Nonostante ciò, in punto di dedotta (inammissibilmente solo in appello) illegittimità della cartella in sé e per sé per violazione di Corte cost. n. 228 del 2014, essa, abbandonando il criterio del parallelismo tra giudizio riguardante gli avvisi (in riferimento ai quali la questione della violazione di Corte cost. n. 228 del 2014, non ritenuta dalla sentenza della CTR del Lazio n. 6719/10/2014, era ‘sub iudice’, perché dal contribuente devoluta, in allora, alla
Corte di cassazione) e cartella, ha ritenuto di poter, sia pure prudenzialmente e provvisoriamente (in attesa cioè della pronuncia della Corte di cassazione), sindacare direttamente la cartella, a prescindere dalla corrispondenza con l’effettivo contenuto dei titoli presupposti, cioè gli avvisi, siccome allo stato conformati solo dalla sentenza della CTR del Lazio n. 6719/10/2014.

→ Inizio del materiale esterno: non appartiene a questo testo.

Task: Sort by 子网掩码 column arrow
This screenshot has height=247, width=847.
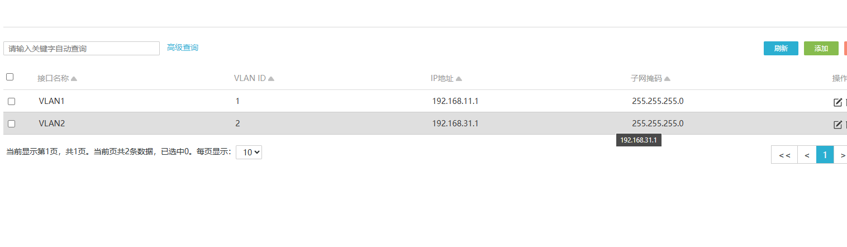Action: 667,79
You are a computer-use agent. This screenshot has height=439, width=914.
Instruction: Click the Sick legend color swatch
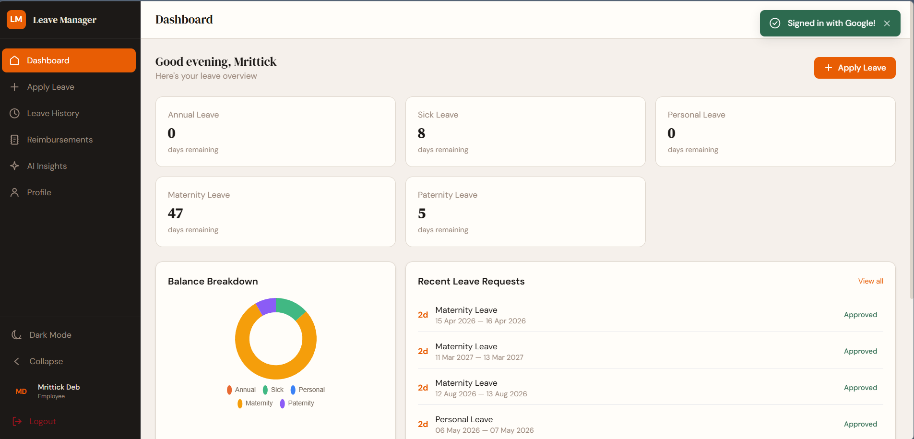point(265,390)
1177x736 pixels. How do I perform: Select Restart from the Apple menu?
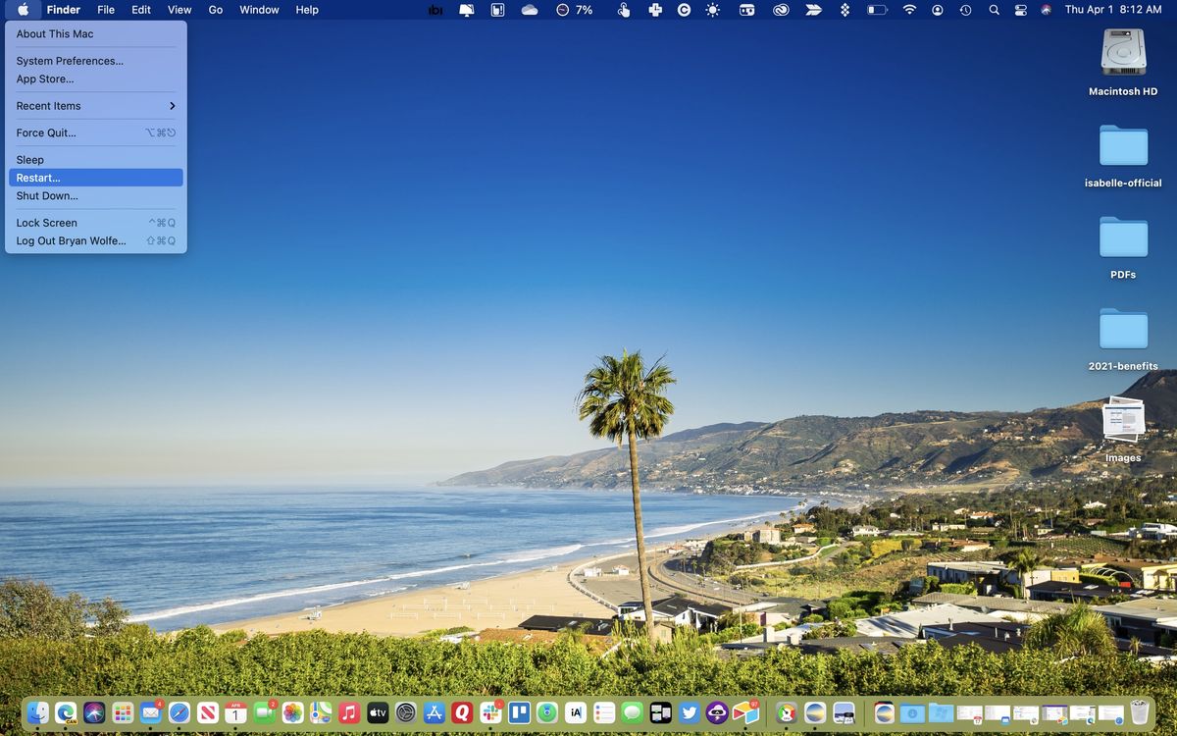[39, 178]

Talché la CTR ha esorbitato dai poteri di sindacato della sola cartella, di fatto attingendo il ‘thema’, alla medesima precluso ex art. 68 D.Lgs. n. 546 del 1992 perché devoluto al giudice proprio, ossia la Corte di cassazione (arg. ‘a contrario’ ad es. da Sez. 5, n. 740 del 15/01/2019, Rv. 652157 -01: ‘In tema di riscossione dei tributi, l’accertamento emesso a tutela di un credito tributario diviene illegittimo a seguito della sentenza che, accogliendo il ricorso proposto dal contribuente, annulla l’atto impositivo dal momento che tale pronuncia fa venir meno, indipendentemente dal suo passaggio in giudicato, il titolo sul quale si fonda la pretesa tributaria, privandola del supporto dell’atto amministrativo che la legittima, ed escludendo quindi che essa possa formare ulteriormente oggetto di alcuna forma di riscossione provvisoria’) , della legittimità degli avvisi presupposti.
In definitiva, entrambi i motivi di ricorso devono essere accolti ed in relazione la sentenza impugnata deve essere cassata con rinvio.
P.Q.M.
Accoglie il ricorso, cassa la sentenza impugnata e rinvia alla Corte di giustizia tributaria di secondo grado del Lazio, per nuovo esame e per le spese.
Così deciso a Roma, lì 12 aprile 2024.